Is there anything else about the Shelly that you care about that would cause you to put it into your model at all? If all you care about is the relay, model the light as one piece of equipment and the ventilator as another piece of equipment. The relays belong to those. The fact that it’s a Shelly that actually “owns” the relays is irrelevant in this model.

Room 1 (equipment)
    light (equipment)
        Shelly 2.5 Relay 1 (point)
Room 2 (equipment)
    ventilator (equipment)
        Shelly 2.5 Relay 2 (point)

If you do want to model the Shelly, than perhaps it makes sense to make the light and ventilation be equipment under the Shelly equipment. But then you have to pick which Room the Shelly is in. I think I saw Yannick mention that you can’t have the same equipment in more than one Room. But perhaps you can have a zone that has the Shelly 2.5 equipment and the sub equipment can be in Room 1 and Room 2.
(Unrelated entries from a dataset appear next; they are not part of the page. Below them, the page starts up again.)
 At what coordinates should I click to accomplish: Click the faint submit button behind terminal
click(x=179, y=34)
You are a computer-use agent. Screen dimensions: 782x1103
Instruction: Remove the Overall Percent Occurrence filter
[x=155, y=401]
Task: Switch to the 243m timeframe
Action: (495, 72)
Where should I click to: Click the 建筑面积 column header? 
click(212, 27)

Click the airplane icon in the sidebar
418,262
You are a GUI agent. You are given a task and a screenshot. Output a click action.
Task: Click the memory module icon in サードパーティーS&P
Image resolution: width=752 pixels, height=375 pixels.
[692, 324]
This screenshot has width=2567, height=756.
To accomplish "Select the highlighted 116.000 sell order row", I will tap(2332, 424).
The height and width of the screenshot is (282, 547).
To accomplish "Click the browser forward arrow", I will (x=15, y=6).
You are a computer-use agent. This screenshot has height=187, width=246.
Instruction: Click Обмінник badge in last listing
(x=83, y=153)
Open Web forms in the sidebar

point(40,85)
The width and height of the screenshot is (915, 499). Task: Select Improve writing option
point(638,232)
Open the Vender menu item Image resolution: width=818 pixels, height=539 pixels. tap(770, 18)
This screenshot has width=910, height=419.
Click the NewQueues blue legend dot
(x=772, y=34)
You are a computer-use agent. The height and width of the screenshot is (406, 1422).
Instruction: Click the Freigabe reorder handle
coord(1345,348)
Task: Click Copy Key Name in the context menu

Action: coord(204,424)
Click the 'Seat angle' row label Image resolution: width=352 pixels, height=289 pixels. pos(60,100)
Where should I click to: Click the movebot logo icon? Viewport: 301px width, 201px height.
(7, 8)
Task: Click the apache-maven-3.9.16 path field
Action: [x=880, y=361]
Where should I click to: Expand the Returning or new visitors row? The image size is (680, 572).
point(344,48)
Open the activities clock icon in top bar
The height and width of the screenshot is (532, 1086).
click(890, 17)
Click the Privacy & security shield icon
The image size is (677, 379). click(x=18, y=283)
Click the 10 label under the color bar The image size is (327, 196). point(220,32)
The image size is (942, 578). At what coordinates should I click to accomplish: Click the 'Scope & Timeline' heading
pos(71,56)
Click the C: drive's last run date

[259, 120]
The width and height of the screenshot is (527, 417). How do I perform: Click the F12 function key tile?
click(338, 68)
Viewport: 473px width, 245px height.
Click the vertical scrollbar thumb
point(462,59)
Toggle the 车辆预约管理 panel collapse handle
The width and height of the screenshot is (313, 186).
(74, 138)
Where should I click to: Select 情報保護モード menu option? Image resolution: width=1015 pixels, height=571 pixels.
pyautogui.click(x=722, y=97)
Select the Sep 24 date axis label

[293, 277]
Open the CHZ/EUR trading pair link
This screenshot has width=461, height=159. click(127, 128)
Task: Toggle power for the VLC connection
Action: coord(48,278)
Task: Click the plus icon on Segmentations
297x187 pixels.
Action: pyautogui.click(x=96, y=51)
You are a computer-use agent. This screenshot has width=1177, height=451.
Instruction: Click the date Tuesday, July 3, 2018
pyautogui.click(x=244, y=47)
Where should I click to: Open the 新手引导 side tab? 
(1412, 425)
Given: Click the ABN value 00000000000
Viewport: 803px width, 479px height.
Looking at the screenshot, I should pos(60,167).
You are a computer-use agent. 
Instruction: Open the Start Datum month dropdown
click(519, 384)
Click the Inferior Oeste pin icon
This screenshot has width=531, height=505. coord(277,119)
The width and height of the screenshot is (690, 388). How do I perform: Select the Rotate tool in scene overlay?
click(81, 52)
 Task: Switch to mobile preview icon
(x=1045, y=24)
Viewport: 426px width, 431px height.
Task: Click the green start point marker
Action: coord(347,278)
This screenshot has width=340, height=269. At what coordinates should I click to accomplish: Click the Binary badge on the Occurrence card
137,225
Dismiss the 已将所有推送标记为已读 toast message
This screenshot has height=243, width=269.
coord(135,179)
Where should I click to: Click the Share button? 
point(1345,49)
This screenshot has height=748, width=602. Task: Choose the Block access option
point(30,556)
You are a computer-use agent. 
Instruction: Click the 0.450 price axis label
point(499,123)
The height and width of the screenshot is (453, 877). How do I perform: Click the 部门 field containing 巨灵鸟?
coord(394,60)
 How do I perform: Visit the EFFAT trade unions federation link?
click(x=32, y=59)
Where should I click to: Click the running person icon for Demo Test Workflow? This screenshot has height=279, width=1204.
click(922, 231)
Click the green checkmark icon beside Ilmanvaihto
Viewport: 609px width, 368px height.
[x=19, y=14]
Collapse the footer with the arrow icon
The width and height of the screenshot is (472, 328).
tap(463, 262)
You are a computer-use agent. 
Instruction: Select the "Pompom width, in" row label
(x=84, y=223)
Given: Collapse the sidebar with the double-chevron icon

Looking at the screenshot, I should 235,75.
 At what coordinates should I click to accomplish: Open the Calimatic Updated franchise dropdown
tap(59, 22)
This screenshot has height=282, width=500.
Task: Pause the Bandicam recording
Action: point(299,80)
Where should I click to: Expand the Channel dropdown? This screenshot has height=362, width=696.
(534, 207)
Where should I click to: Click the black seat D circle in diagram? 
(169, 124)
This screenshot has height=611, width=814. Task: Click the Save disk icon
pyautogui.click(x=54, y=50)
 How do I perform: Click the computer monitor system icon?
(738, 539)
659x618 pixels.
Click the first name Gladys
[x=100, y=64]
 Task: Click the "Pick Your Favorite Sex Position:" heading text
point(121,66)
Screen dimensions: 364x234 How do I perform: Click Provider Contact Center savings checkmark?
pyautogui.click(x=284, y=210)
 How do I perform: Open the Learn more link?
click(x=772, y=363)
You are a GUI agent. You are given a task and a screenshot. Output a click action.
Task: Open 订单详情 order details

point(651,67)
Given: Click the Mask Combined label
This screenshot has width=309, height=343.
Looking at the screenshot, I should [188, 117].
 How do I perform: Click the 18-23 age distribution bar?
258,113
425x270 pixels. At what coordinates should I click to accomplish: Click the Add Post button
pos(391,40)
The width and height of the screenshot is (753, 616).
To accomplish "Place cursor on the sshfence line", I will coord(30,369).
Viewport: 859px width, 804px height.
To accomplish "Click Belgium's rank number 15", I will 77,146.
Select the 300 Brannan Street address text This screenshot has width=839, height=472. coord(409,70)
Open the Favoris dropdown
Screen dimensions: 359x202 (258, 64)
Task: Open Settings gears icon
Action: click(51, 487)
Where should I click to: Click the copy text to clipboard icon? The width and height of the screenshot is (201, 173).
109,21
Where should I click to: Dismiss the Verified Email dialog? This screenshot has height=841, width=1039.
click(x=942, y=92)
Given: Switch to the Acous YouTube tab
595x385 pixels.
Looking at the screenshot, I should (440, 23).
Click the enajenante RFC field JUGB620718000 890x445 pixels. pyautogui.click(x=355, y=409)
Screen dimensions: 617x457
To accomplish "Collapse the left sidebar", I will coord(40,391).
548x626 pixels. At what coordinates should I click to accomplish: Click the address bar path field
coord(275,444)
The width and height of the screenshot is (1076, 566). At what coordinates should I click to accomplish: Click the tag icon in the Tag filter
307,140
Bathroom Suite (room or zone)
    Shelly 2.5 (equipment)
        online status (point)
    Room 1
        light (equipment)
            shelly relay 1 (point)
    Room 2
        ventilation (equipment)
            shelly relay 2 (point)

Or

Bathroom Suite (room)
    Shelly 2.5 (equipment)
        relay 1 (point)
        relay 2 (point)

Which of the above makes the most sense? Which most closely matches how you think about these devices? Which is closes to how you use these devices?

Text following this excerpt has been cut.